The public key is used to receive funds, similar to your bank account number. It can be publicly shared without risking losing your funds.
The private key is used to spend the funds, similar to your bank account password. You should never disclose it.
A wallet helps you to generate and manage such kind of key pairs because they are long alphanumeric strings and not easy to memorize.
To make bitcoin transaction easier in daily life, the public key is converted to a much shorter bitcoin address (33 or 34 characters) through a series of mathematical functions.
On most occasions, we use “public key” and “address” interchangeably.
We present our bitcoin address instead of the public key when we want to receive funds. We rarely see our actual public keys in bitcoin daily usage.
You can also think of your phone number as your bitcoin address, and it allows others to call you easily. Your SIM card is your private key and if you lose it, you lose control of your identity. The IMEI identifier of your phone is similar to the public key, which can be used to uniquely identify you, but it is too long and used internally and rarely shown to users.
From your private key, we can calculate your public key; and thru your public key, we can calculate your bitcoin address. But it cannot be done in the opposite direction. Therefore, as long as you keep your private key in a safe place, you are in full control of your fund.
In Bitcoin, we use elliptic curve multiplication as the basis for its cryptography. The curve determines the mathematical relationship between the public key and the private key.
The private key is not used to encrypt your fund, instead, to sign a message, usually a transaction. It is similar to your signature on the cheque, which enables you to prove your ownership and spend the fund in the bank.
By applying a signing algorithm (e.g. DSA) between your private key and the transaction message, a unique digital signature can be generated.
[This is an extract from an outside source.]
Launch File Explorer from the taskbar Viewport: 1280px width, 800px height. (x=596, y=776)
Anyone with your public key can verify the signature was generated by you and the message was not altered in transit.
This useful property allows the private key owner to prove its ownership of the source of the information without revealing the private key, and anyone with the public key to verify the signature without knowing the private key.
The relationship between the private key and public key is fixed, but can only be calculated in one direction, from private to public. We call such kind of relationship as “asymmetric”. It is guaranteed by math.
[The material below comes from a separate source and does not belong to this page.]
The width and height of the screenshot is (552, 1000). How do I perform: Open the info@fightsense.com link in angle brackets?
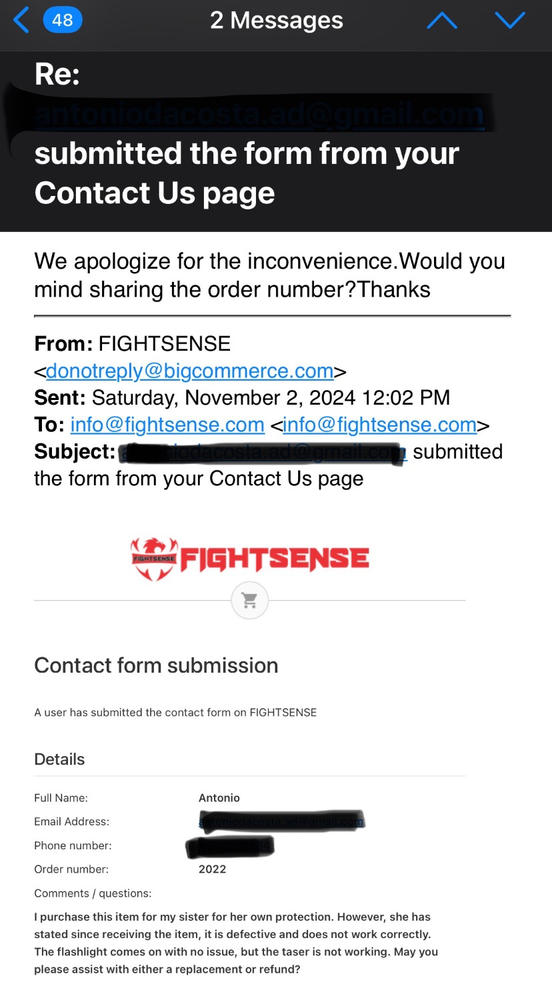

Such kind of asymmetric cryptography has been widely used on the internet nowadays to prove the authenticity of a digital identity, such as a website, an email message, a electronic document, a bank transaction and so on.
ECDSA or Elliptic Curve Digital Signature Algorithm is the core of bitcoin cryptographic algorithm which defines how bitcoin private key and public key are generated.
From the public key, we can derive the “raw” bitcoin address using SHA256 and RIPEMD160 one-way functions.
To help human readability, avoid ambiguity and protect against errors, we use “Base58Check” to encode the “raw” bitcoin address, which is the ultimate address (33 or 34 characters) we see in daily transactions.
Base58 uses all letters (lowercase & uppercase) and numbers except (0, O, l, I) to represent the 160-bit “raw” bitcoin address.
Base58Check adds version number and error-checking code at the beginning and end of the address, which boosts its flexibility and security.